Chaque semaine, la Commission Nationale de Lutte contre le Génocide (CNLG) rappelle certains de faits relatifs à la planification du génocide perpétré contre les Batutsi en 1994. Les faits repris ci-après concernent la période allant du 1er au 7 mars des années 1991-1994.

1. MARS 1991 : ASSASSINAT DE 277 BATUTSI DANS LES PREFECTURES DE GISENYI ET RUHENGERI

La Commission internationale d’enquête conduite par la fédération internationale des ligues des droits de l’homme (FIDH) qui a mené ses investigations au Rwanda en janvier 1993 a découvert plusieurs fosses dans lesquelles avaient été entassés les corps de victimes Batutsi Bagogwe tués par le régime Habyarimana.
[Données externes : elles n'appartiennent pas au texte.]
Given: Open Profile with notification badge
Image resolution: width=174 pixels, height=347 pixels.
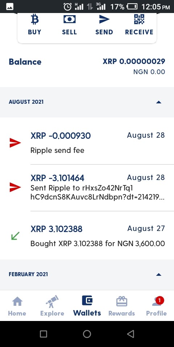Looking at the screenshot, I should 157,306.
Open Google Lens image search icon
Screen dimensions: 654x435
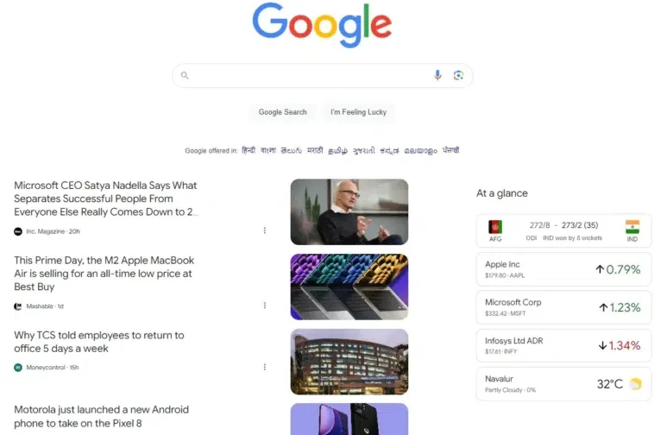(458, 75)

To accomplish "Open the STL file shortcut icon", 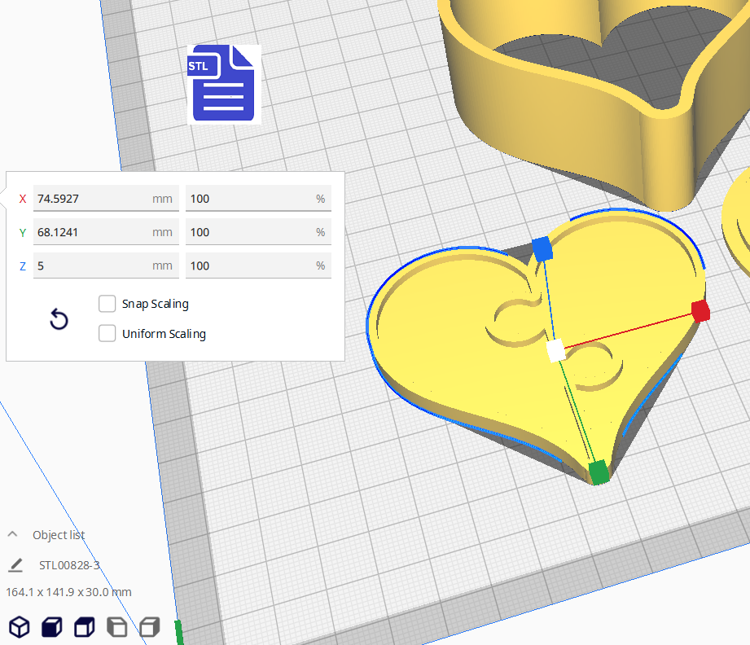I will click(223, 84).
Cette commission était composée de 10 experts provenant de différents pays : Jean Carbonare (France) président du groupe ; Philippe Dahinden (Suisse) ; René Degni-Ségui (Côte d’Ivoire) ; Alison Des Forges (États-Unis d’Amérique) ; Éric Gillet (Belgique) ; William Schabas (Canada) ; Halidou Ouedraogo (Burkina Faso) ; André Paradis (Canada) ; Rein Odink (Pays Bas) et Paul Dodinval (Belgique).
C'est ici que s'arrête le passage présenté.